Día 239: Europos diena

Recuerdo cuando, de pequeño, jugaba al fútbol en un campo de césped artificial y me sentía un privilegiado. Sobre todo porque los campos suelen estar cerrados a cal y canto hasta que el ayuntamiento se dejó la pasta en construir uno que iba a servir para mucho y ha servido para tan poco que lo dejaban sin candado. En Kaunas, los institutos suelen tener anexo un campo de fútbol de césped artificial. Y lo mejor es que, fuera del horario escolar, están abiertos a todo el mundo. Así que el domingo nos fuimos a jugar un buen rato antes de poner rumbo al centro de la ciudad para celebrar el Día de Europa.
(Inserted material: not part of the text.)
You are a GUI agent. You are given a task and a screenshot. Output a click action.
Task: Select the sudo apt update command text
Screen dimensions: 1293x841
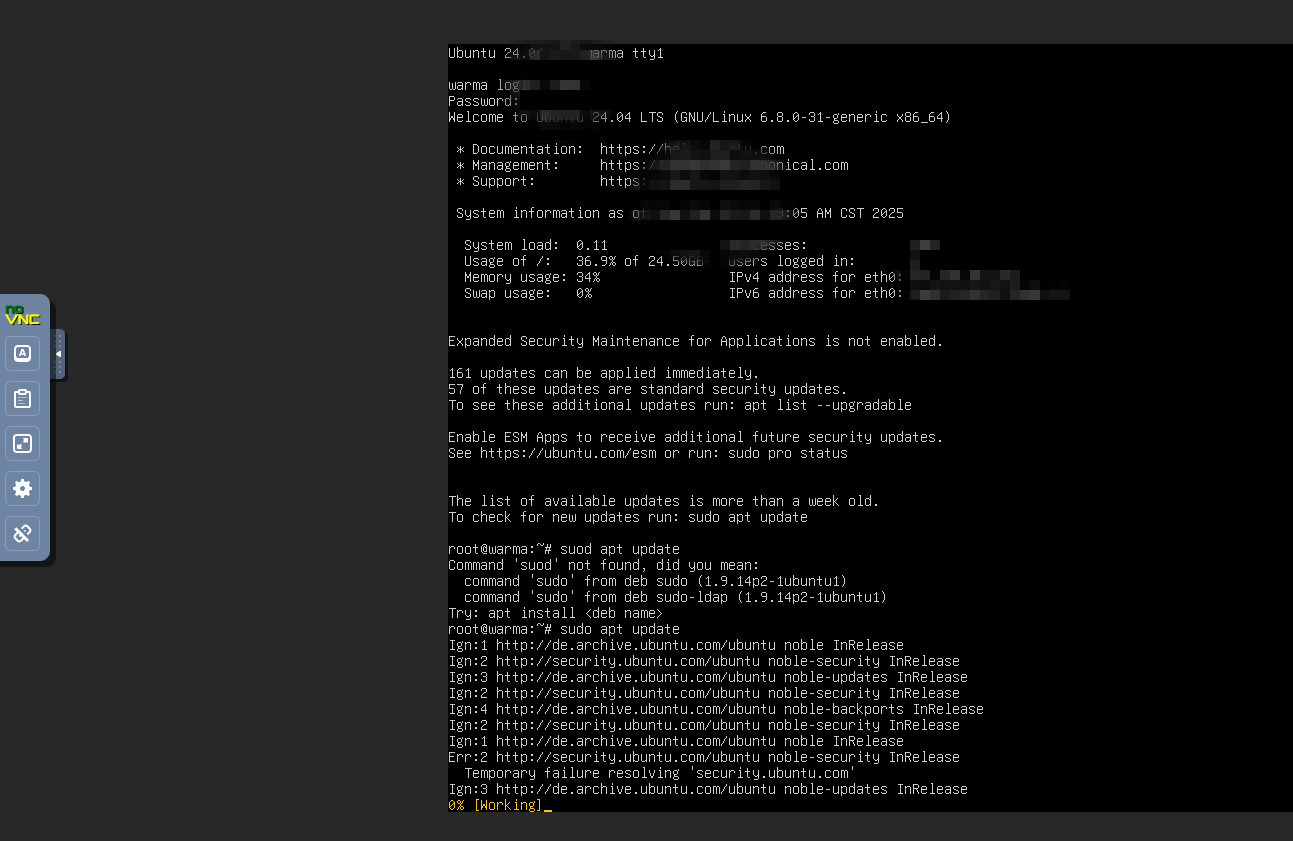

Pintamos banderas en el suelo, respondimos unas preguntas sobre la Unión, escribimos lo que mejoraríamos en nuestro continente, comimos helado... Fue un rato bastante simpático aunque, para mí, bajo la sombra del covid porque éramos un grupo amplio reunido en círculo y aquí los contagios solo crecen y crecen a pesar de la vacunación. No obstante, el Gobierno no ha podido mantener más tiempo cerrados los comercios, los bares, los restaurantes, las tiendas... Ha abierto todo, con limitaciones. Y la gente está olvidando que sigue siendo arriesgado ir a uno de estos lugares. Que abran los establecimientos no quiere decir que tengas que ir porque hay algo que se llama responsabilidad individual. Pero si algo me ha demostrado la pandemia es que somos hijos de papá estado, que si papá nos deja salir, salimos aunque sea un peligro para la salud.